### Task instructions:
Render as a JSON list of strings, one string per line and blank lines omitted, the part of the items that opens with the line containing "Identify the location" and closes with the line containing "(1234, 964).", both ends included. Leave the pictures out of the answer.

*** Extracted data ***

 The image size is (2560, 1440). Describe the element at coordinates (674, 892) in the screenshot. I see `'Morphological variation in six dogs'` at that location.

***
*** Extracted data ***

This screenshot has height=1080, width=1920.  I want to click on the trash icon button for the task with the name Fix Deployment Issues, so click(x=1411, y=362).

***
*** Extracted data ***

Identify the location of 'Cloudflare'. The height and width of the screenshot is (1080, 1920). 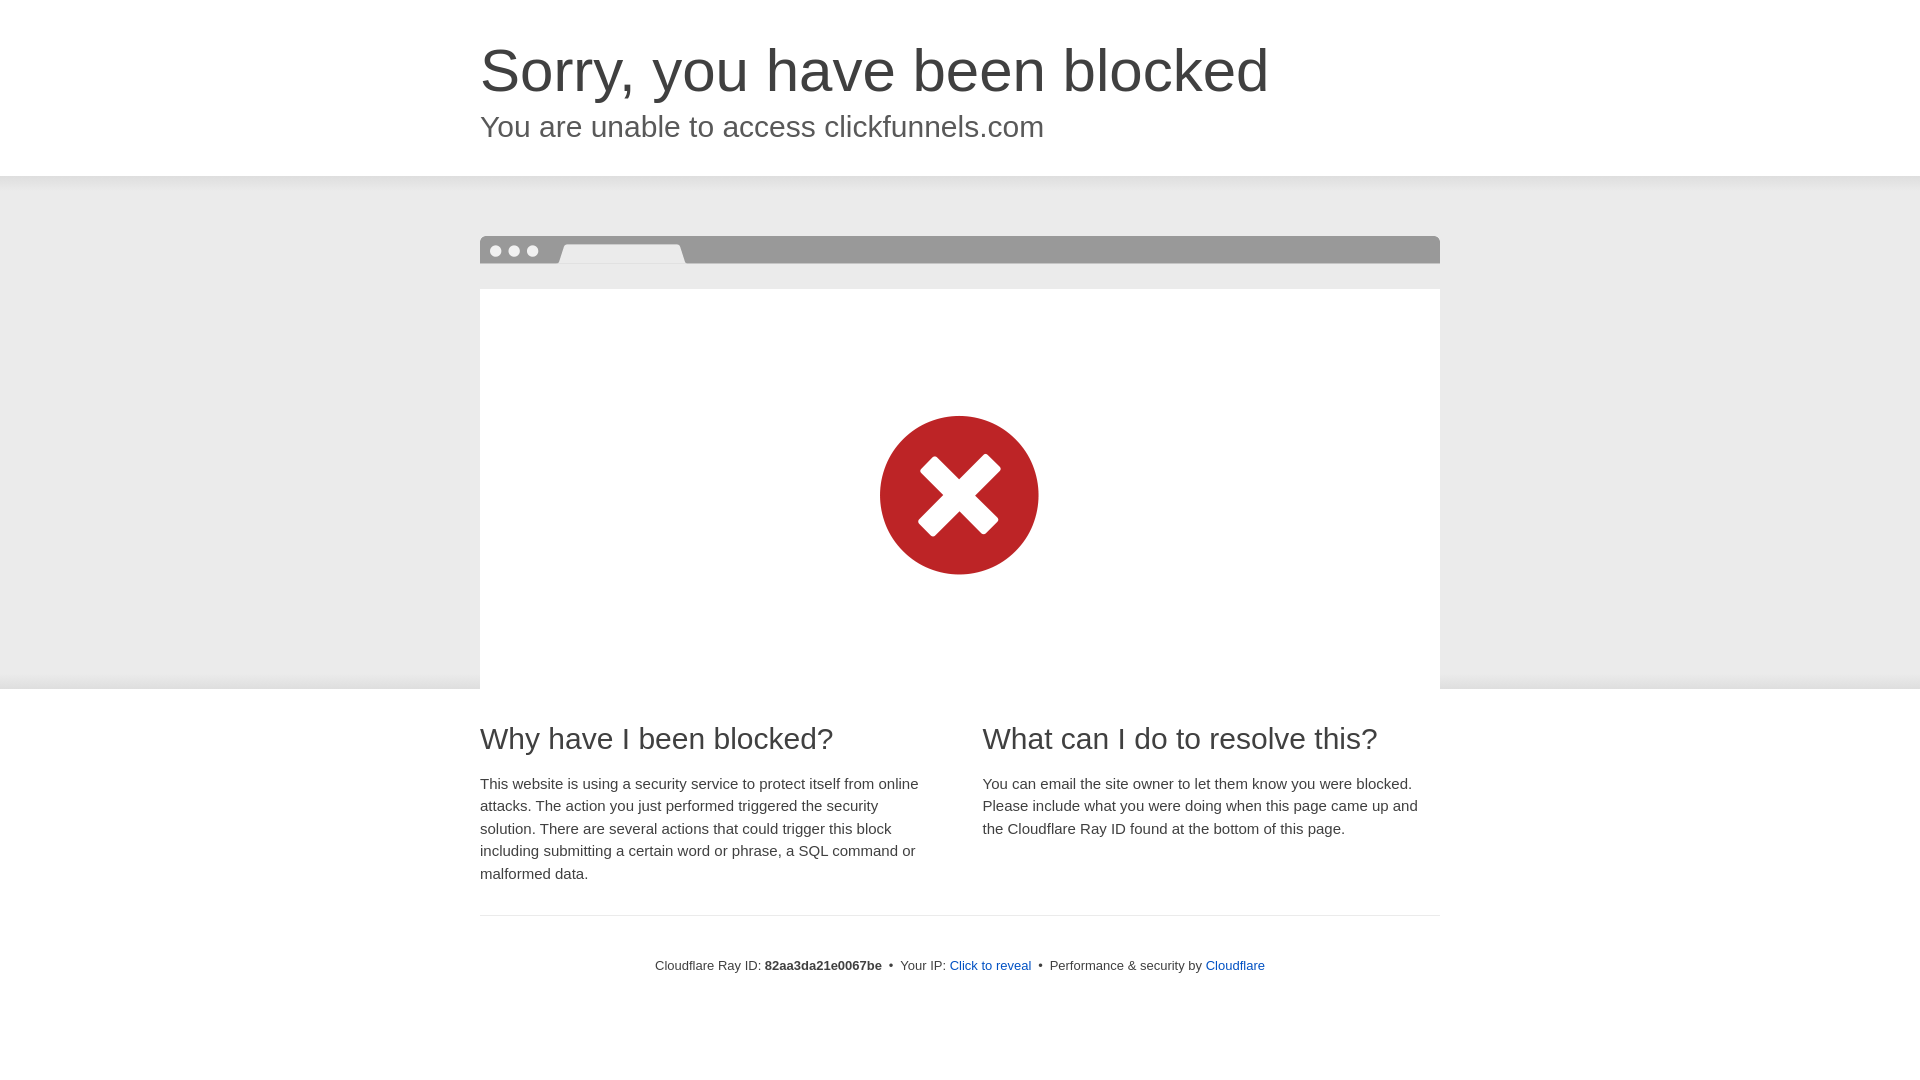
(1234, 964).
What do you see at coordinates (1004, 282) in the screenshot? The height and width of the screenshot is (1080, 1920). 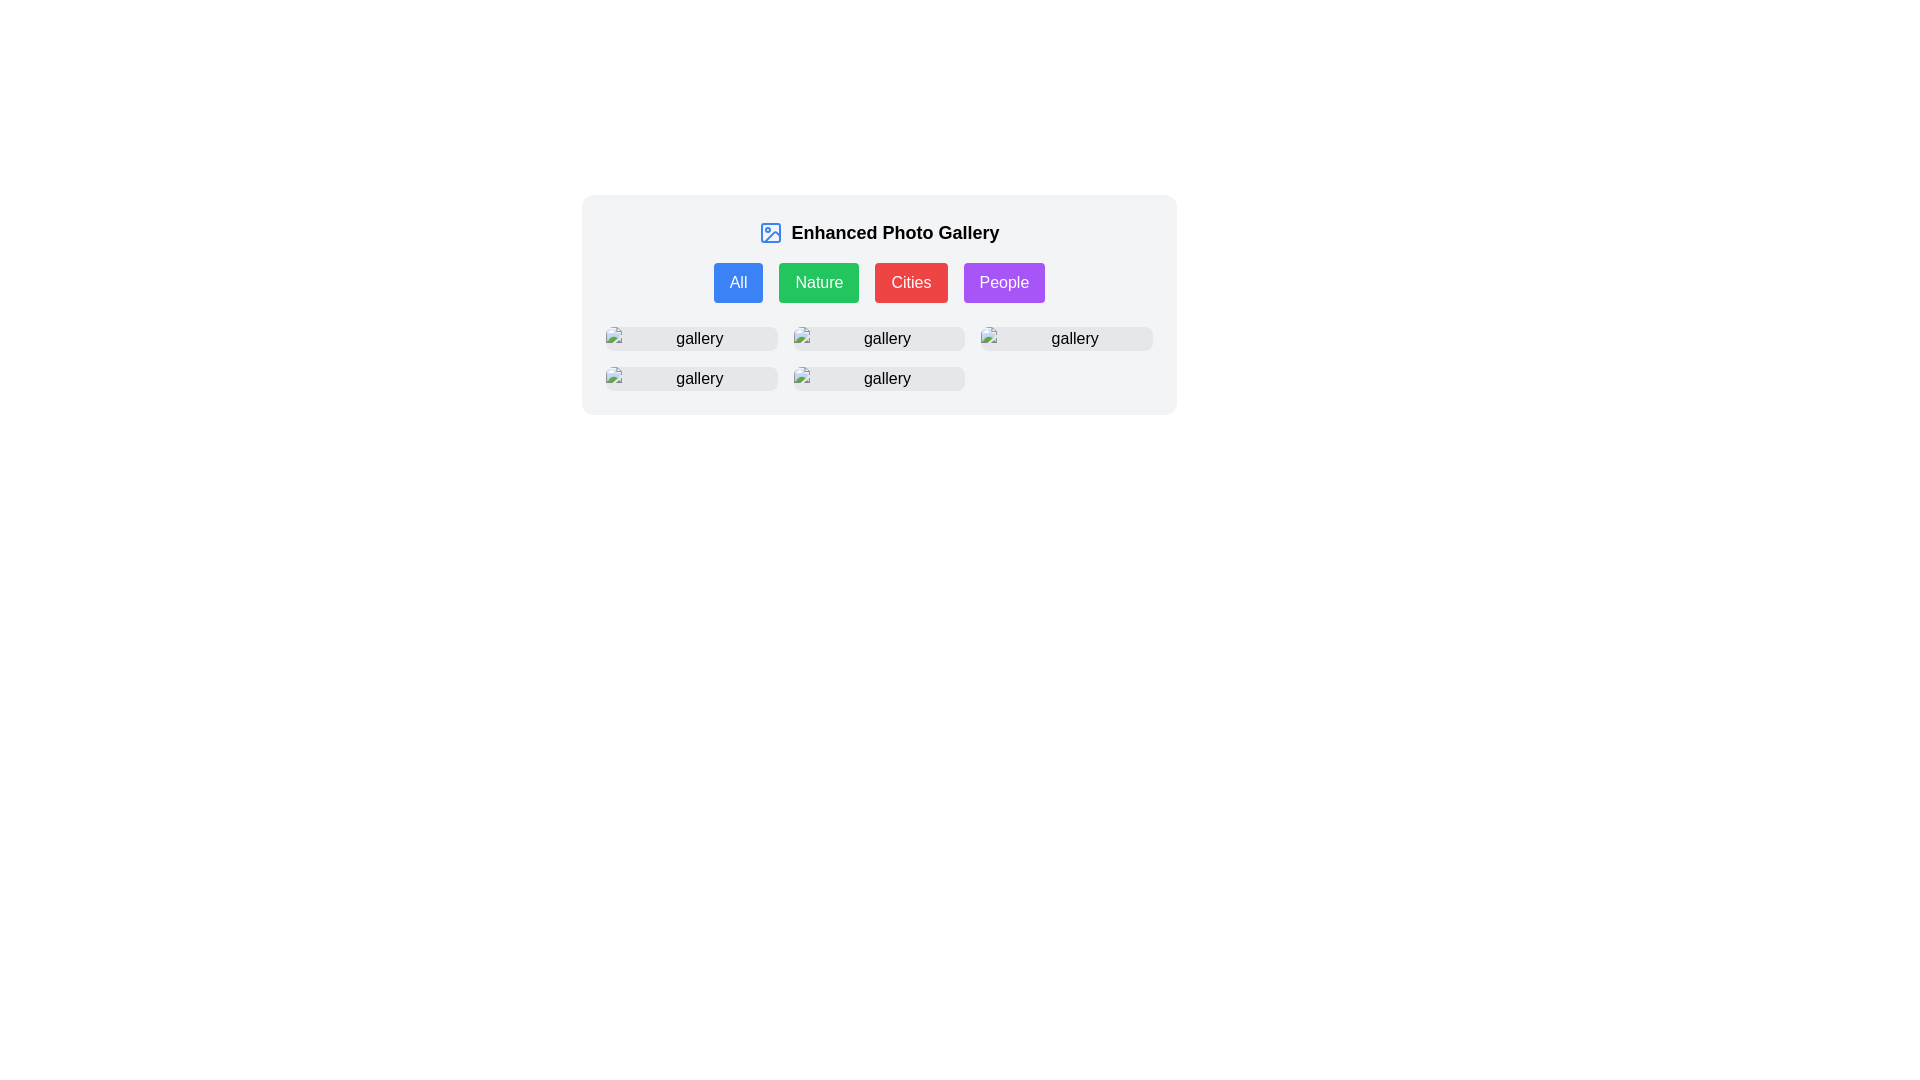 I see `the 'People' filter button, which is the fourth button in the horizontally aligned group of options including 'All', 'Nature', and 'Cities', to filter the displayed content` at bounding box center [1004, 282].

***

### Answer below:
[
  "Identify the location of 'Cloudflare'. The height and width of the screenshot is (1080, 1920). ",
  "(1234, 964)."
]